Los padres del colegio público Francisco de Quevedo, el 4 de marzo, han remitido un escrito a la Dirección Provincial de Educación «ofendidos y engañados», debido a que sus hijos no estaban en las listas del programa Centros Abiertos, que realiza actividades con los niños durante los periodos de vacaciones.

De las 179 plazas disponibles, 49 niños del propio colegio se inscribieron y sólo 29 han sido admitidos, los otros 20 tendrán que acudir al Martín Baró, en Arturo Eyríes, o al Jorge Guillén, en Parquesol. Mientras, las otras 150 plazas se han destinado a niños de otros colegios públicos y concertados del resto de la ciudad. «Es como si nos echaran de nuestra casa», asegura Nathalie Ríos, una de las madres afectadas. «Yo vivo al lado del centro y me tengo que desplazar, no es lógico», incide América Isla, otra de las madres.

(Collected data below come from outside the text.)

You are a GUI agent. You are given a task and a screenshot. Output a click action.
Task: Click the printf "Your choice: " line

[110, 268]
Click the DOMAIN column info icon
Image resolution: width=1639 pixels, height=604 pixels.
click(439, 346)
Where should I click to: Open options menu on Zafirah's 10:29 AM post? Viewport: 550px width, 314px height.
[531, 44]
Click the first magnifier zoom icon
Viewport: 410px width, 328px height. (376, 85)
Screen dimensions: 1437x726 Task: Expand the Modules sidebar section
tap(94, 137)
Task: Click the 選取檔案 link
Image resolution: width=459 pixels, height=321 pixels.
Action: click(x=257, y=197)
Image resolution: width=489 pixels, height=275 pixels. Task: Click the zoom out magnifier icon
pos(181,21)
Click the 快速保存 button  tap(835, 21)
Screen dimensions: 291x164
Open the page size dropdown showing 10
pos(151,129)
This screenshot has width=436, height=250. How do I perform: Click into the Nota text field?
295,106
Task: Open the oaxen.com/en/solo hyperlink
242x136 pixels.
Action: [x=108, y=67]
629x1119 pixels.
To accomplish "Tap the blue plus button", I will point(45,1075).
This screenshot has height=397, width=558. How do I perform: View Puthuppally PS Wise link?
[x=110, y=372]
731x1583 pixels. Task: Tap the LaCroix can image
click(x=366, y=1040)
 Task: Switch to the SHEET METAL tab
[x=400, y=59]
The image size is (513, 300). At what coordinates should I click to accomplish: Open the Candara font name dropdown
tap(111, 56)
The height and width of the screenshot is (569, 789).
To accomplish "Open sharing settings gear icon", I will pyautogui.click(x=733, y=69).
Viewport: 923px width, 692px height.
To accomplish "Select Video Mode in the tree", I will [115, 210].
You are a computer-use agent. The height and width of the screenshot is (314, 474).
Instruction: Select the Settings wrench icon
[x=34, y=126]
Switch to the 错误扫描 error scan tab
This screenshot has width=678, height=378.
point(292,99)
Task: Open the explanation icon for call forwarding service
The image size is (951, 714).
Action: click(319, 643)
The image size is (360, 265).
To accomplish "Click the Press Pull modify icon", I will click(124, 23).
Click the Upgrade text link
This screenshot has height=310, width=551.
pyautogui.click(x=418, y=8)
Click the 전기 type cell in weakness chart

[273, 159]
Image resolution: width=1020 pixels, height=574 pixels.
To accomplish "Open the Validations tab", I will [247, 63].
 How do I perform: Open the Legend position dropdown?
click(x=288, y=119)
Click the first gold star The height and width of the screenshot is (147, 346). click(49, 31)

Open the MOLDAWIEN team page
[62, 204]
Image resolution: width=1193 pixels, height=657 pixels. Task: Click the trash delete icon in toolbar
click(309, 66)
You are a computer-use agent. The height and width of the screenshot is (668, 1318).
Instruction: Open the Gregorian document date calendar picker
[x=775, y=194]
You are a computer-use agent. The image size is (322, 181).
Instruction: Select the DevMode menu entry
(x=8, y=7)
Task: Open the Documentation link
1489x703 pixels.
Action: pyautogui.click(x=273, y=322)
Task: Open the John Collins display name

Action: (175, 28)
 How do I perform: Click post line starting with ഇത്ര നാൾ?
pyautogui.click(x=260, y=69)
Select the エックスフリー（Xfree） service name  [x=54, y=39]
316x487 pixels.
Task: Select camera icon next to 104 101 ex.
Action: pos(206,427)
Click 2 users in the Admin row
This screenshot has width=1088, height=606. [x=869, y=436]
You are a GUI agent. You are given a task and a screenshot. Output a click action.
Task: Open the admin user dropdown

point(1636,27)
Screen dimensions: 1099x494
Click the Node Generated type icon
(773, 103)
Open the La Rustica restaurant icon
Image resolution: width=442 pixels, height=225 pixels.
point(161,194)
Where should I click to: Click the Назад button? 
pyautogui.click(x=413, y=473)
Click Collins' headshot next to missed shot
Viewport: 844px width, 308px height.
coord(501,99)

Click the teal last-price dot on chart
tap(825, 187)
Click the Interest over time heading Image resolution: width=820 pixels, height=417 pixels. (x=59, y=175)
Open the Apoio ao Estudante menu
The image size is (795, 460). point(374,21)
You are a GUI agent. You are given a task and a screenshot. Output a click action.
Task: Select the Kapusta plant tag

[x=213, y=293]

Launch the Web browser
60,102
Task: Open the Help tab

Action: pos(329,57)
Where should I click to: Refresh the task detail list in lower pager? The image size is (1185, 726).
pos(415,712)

Criterios discriminatorios

La respuesta que recibieron por parte de Educación es que hubo un cambio de criterio. «Antes, lo que valía era el orden de inscripción; ahora, por lo visto, tienen preferencia quienes han utilizado los Centros Abiertos con anterioridad», cuentan las madres.

Es más, quienes renuncien a la plaza podrían perder el derecho a solicitarla de nuevo el curso que viene, algo que a los padres les preocupa. La próxima semana habrá una reunión con Educación, donde trasladarán su descontento, pedirán que se admita a esos 20 niños y le expresarán que los nuevos criterios son discriminatorios, «más aún, cuando se fijaron después de las inscripciones», insisten.

Ocho colegios en activo

En Valladolid habrá ocho centros educativos abiertos durante los sábados de junio, además de toda la última semana (desde el 25 al 29) y todo el mes de julio (de lunes a viernes). Seis de ellos cuentan con experiencia: el Marina Escobar, Antonio Allúe Morer, Francisco de Quevedo, Gonzalo de Berceo, San Fernando y Pedro Gómez Bosque.

Mientras que otros dos se suman este verano por primera vez: el Martín Baró y el Jorge Guillén.